Cambridge Healthtech Institute’s 18th Annual
Protein-Protein Interactions
Macrocyclic & Small Molecule Drug Leads Against Intracellular Protein Complexes
April 16 - 17, 2025 ALL TIMES PDT
CHI's Protein-Protein Interactions (PPI) conference convenes medicinal, structural, and biophysical chemists to share progress and insights on tackling a specific type of difficult-to-drug target: PPI sites that are part of protein complexes relevant to disease. PPIs, as opposed to most catalytic sites of enzymatic proteins, have larger and flatter interaction surfaces, making it hard for the deployed therapeutic molecule to have enough specific interaction sites through which to grab the target. In addition, screening methods for PPI-targeted compounds need to rely on binding detection, rather than enzymatic assays.
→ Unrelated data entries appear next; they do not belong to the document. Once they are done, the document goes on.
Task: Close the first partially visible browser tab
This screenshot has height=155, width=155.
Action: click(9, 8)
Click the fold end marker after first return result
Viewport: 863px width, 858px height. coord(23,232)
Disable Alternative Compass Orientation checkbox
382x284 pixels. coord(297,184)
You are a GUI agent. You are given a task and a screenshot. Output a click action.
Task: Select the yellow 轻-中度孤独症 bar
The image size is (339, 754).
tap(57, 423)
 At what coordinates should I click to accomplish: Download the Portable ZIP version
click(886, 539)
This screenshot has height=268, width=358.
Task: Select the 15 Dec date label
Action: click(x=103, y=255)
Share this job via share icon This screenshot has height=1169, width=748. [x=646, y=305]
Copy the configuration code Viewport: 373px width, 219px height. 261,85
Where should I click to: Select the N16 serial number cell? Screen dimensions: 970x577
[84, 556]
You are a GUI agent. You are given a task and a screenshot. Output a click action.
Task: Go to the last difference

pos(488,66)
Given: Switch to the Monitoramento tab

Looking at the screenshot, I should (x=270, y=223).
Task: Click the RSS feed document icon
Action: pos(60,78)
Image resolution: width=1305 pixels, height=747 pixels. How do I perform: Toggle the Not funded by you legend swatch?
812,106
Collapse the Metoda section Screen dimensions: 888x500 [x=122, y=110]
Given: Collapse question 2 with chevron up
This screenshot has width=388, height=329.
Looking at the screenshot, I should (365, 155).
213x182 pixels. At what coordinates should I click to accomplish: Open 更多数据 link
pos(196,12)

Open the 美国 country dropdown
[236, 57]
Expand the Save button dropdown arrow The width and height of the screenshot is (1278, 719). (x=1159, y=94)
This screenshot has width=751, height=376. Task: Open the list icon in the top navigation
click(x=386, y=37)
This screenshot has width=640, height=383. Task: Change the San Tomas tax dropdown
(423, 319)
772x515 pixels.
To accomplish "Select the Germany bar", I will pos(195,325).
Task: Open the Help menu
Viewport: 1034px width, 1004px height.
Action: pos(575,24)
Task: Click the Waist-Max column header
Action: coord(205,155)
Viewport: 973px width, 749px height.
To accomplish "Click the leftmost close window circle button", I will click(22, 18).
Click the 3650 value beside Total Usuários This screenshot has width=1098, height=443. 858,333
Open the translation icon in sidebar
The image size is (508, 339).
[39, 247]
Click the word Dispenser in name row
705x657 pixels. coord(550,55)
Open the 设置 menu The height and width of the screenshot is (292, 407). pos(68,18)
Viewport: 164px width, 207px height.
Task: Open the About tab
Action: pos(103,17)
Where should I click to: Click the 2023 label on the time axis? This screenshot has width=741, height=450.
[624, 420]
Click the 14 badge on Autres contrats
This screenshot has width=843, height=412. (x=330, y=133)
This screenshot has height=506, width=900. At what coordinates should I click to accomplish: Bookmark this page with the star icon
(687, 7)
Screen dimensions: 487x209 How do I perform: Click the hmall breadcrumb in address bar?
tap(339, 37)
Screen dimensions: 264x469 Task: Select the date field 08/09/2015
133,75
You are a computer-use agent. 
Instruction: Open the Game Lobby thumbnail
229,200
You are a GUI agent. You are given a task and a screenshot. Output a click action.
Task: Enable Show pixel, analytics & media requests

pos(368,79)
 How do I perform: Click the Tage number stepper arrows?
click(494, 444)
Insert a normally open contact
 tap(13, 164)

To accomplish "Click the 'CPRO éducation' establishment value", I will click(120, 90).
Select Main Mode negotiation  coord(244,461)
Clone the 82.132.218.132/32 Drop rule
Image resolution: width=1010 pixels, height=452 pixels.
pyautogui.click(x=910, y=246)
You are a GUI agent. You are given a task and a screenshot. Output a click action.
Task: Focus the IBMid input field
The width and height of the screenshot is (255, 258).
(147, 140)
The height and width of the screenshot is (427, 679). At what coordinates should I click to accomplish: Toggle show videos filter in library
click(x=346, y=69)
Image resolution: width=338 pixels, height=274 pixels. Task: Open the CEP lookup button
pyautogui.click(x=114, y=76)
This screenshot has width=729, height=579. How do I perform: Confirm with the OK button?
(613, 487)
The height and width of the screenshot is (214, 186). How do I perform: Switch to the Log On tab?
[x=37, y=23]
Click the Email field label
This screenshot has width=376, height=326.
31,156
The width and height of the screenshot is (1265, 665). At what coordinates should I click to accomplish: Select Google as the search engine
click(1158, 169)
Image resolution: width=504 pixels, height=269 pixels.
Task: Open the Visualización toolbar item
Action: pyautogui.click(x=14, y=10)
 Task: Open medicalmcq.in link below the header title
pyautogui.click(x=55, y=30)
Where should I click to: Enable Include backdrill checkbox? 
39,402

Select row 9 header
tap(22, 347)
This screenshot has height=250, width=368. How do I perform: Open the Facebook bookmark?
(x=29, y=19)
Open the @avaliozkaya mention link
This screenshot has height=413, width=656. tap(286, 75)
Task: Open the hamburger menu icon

The challenge in finding therapeutic agents for PPIs is especially acute for intracellular PPIs, because the "larger" agents still need to be small enough to cross a cell’s membrane to reach the PPI target. Learn how leading discovery scientists are discovering and designing small molecules or larger, beyond rule of five (bRo5) molecules such as macrocyclic peptides to disrupt or stabilize medically relevant protein complexes, especially intracellular PPIs.